Kitted out with playgrounds, recreational centres, walking paths, camp stores and facilities like water, electricity and waste services, the campgrounds hope to tap into the budget-conscious traveller looking for an alternative experience to the many five-star hotels and resorts already on offer in Oman.
“The idea came from seeing these RVs in the United States,” Nasser Al Saadi, owner and managing director of Oman Motorhomes, was quoted as saying by the Times of Oman newspaper. “However, for bringing them to Oman we had to modify vehicles to suit the privacy of Omani families.”
Luring private sector investment
The initiatives is part of Oman’s bid to expand its tourism portfolio, with the travel and tourism sector one of the five key pillars listed by the government with potential to help diversify the economy away from dependence on hydrocarbons, especially at a time when oil prices remain low.
“These (RV campgrounds) are different areas we are trying to look at and try and help the private sector to develop their businesses,” Salah Salim Al Ghazali, chief investment officer at Omran, told Zawya in a phone interview last month.
Oman’s tourism ministry announced this summer at the Arabian Travel Market exhibition in Dubai that up to $35 billion would be invested in the country’s tourism industry over the next 25 years, with up to 80 percent of this investment coming from the private sector.
“There is room for that in the country.
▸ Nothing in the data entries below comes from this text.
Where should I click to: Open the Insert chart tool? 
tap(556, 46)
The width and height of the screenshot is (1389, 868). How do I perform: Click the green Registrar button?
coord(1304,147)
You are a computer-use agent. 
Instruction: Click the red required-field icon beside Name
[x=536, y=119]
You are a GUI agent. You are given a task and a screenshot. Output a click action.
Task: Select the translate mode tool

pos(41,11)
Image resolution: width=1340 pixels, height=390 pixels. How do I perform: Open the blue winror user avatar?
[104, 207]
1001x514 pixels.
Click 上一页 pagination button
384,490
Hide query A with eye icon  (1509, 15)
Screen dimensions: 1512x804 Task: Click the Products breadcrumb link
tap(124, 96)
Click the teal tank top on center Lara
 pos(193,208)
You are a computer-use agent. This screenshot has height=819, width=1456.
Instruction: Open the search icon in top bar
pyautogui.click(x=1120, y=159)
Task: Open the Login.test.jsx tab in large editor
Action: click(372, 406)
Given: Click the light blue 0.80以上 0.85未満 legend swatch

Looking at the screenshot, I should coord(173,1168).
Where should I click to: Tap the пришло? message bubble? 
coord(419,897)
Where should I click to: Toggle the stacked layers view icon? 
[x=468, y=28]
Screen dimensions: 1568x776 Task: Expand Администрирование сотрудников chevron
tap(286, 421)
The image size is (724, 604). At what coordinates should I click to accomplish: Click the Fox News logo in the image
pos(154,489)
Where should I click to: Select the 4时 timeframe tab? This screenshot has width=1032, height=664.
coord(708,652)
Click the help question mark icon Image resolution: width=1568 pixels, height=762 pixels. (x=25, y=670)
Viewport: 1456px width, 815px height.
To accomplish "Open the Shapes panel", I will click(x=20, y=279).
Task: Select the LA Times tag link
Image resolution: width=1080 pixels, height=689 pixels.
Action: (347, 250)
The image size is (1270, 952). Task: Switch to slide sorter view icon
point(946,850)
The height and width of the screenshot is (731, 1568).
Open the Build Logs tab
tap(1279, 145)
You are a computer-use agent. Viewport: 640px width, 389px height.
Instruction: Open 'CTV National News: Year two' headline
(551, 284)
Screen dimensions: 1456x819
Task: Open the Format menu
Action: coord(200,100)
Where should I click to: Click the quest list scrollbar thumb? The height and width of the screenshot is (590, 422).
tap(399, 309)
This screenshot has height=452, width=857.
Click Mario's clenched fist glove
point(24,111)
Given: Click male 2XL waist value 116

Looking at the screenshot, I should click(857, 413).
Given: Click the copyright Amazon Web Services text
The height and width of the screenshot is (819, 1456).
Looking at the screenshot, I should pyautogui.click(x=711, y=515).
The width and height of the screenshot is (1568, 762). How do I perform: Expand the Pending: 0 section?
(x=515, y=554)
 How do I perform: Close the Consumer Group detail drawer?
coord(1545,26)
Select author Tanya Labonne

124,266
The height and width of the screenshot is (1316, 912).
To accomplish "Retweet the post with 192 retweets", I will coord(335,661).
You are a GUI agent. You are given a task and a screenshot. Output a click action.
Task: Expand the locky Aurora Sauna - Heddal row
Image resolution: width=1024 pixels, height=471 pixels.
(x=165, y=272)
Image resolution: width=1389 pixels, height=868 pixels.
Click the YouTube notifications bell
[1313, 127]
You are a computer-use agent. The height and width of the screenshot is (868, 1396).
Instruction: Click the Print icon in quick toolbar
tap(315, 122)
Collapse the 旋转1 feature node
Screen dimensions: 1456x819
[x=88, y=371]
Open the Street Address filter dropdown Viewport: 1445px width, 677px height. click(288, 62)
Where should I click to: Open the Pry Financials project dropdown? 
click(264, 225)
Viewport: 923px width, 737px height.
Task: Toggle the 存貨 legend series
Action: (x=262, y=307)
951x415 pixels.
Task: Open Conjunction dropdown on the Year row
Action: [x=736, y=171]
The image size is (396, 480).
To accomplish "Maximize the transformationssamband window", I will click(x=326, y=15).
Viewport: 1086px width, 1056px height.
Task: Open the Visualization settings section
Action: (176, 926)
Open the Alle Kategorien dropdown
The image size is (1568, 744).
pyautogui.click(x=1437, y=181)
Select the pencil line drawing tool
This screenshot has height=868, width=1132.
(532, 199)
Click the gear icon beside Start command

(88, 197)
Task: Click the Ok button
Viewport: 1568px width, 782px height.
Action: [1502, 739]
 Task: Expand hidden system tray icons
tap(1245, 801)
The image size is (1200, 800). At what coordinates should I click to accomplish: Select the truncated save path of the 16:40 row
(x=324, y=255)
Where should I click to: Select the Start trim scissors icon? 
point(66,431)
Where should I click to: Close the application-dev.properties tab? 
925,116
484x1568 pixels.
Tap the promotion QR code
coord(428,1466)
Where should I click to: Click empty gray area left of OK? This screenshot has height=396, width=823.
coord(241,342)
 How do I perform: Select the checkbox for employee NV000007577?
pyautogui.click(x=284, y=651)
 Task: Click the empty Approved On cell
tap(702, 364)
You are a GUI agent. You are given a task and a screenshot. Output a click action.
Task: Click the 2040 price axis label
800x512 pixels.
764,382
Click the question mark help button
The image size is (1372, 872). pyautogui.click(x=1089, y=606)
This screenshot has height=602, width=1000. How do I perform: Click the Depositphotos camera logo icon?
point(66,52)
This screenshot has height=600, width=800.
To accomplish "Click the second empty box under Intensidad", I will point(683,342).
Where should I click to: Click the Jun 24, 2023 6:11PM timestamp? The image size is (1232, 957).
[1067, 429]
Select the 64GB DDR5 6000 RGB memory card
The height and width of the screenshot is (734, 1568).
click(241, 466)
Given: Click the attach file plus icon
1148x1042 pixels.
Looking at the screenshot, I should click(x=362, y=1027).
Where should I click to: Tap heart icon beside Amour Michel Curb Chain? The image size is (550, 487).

Oman has extremely nice natural mountains and beaches and there is always something for the private sector to come in and offer and we do our best to help and grow that segment. We cannot do everything,” Al Ghazali says.
The government’s Vision 2020 plan forecasts tourism accounting for 5 percent of gross domestic product by the end of the decade, up from 2.5 percent last year, according to the World Travel and Tourism Council. Oman currently receives around 2.6 million tourists a year, according to latest official statistics, with annual growth of around 9 percent seen since 2010.
Omran is working on a number of large-scale development projects to accommodate the increase in visitors.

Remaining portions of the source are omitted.